(DATA EXTRACTS):
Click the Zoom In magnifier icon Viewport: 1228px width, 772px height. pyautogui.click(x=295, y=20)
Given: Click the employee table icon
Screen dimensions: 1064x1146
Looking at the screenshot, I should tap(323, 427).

---

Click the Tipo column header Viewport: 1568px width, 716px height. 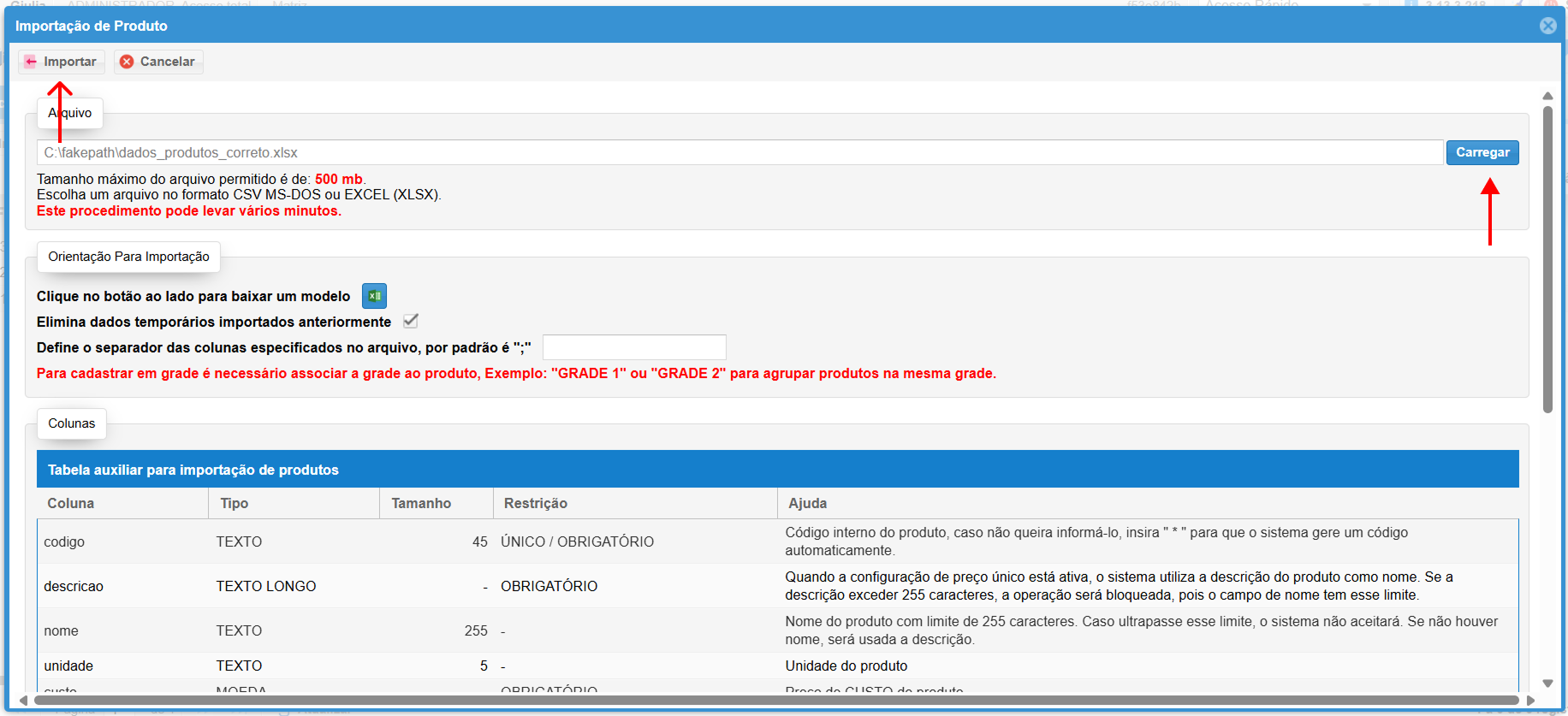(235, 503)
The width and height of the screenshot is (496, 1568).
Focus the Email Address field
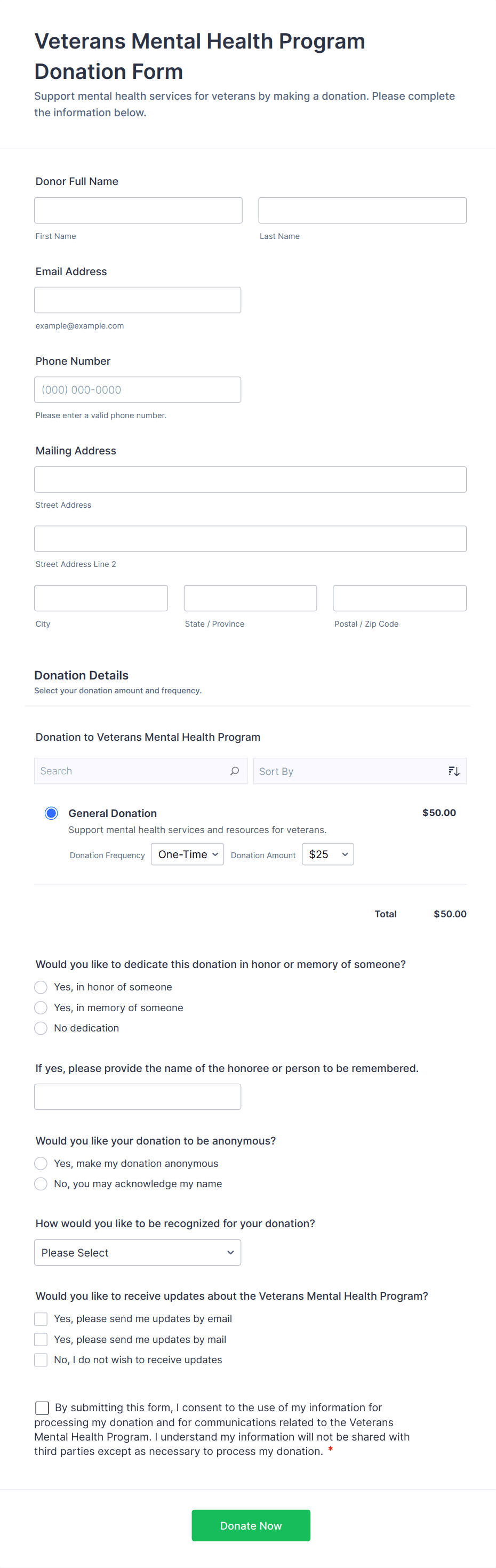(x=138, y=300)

* * *

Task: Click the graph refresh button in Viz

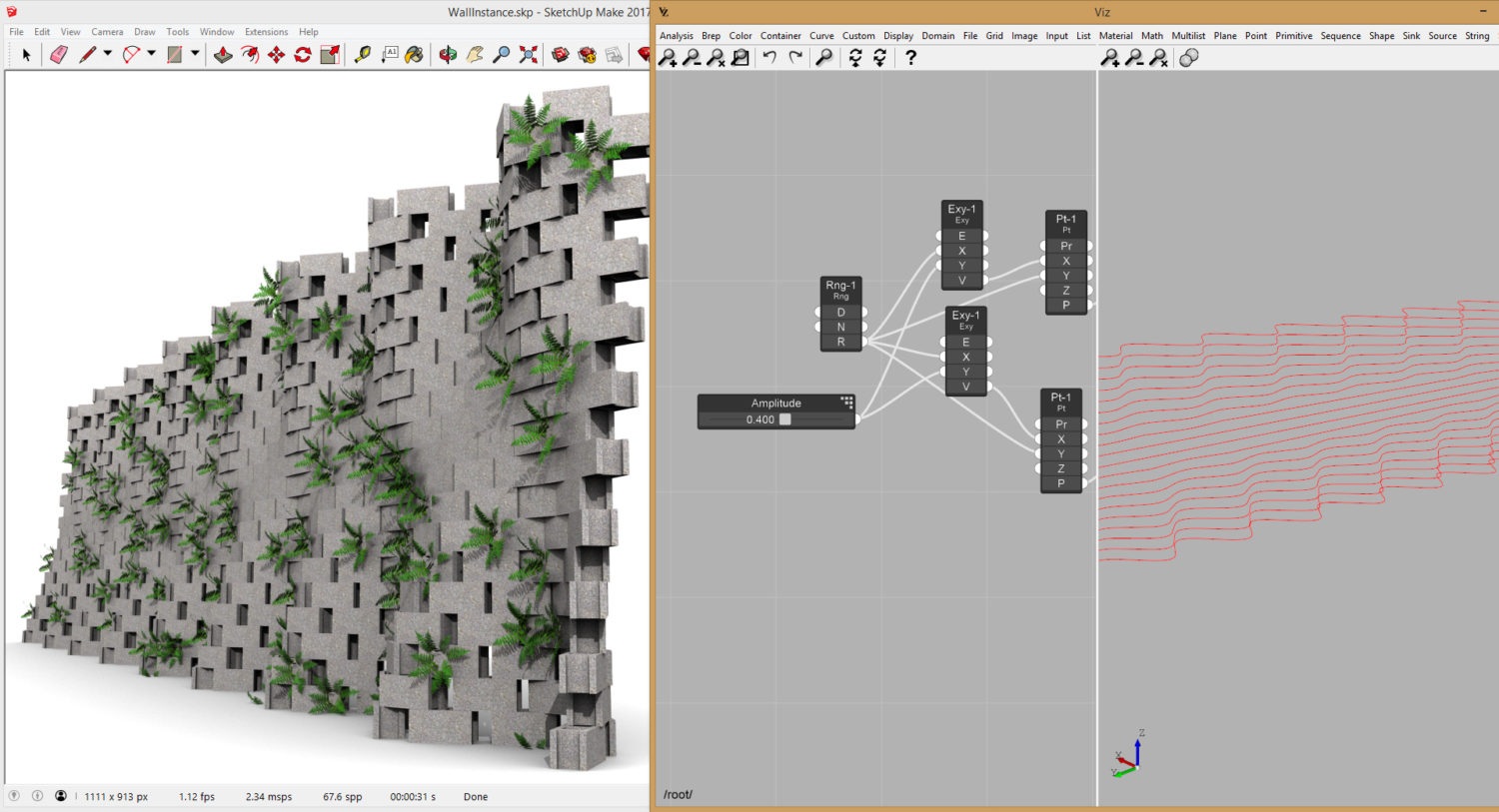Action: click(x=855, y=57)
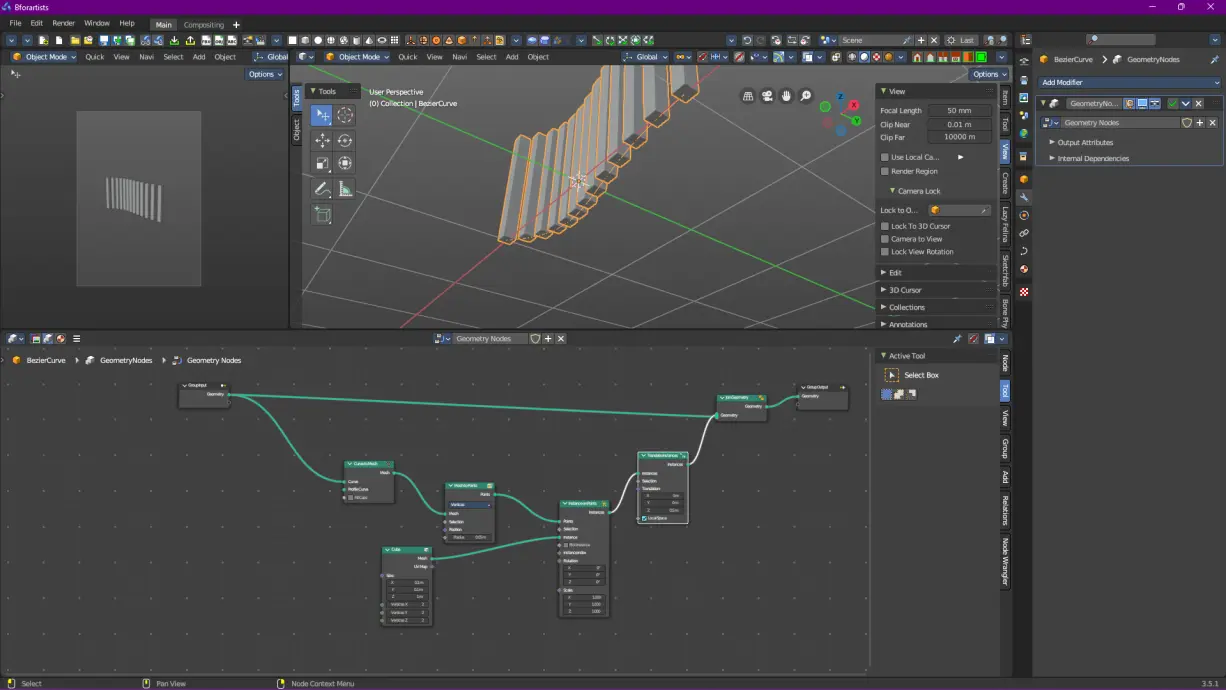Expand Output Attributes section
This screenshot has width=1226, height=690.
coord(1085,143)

(EXERCISE): Look through the entries for the string "icon". Every line that has it belongs in the answer.

(SOLUTION FOR THIS EXERCISE):
Click the Zoom In magnifier icon Viewport: 1228px width, 772px height. pyautogui.click(x=295, y=20)
Given: Click the employee table icon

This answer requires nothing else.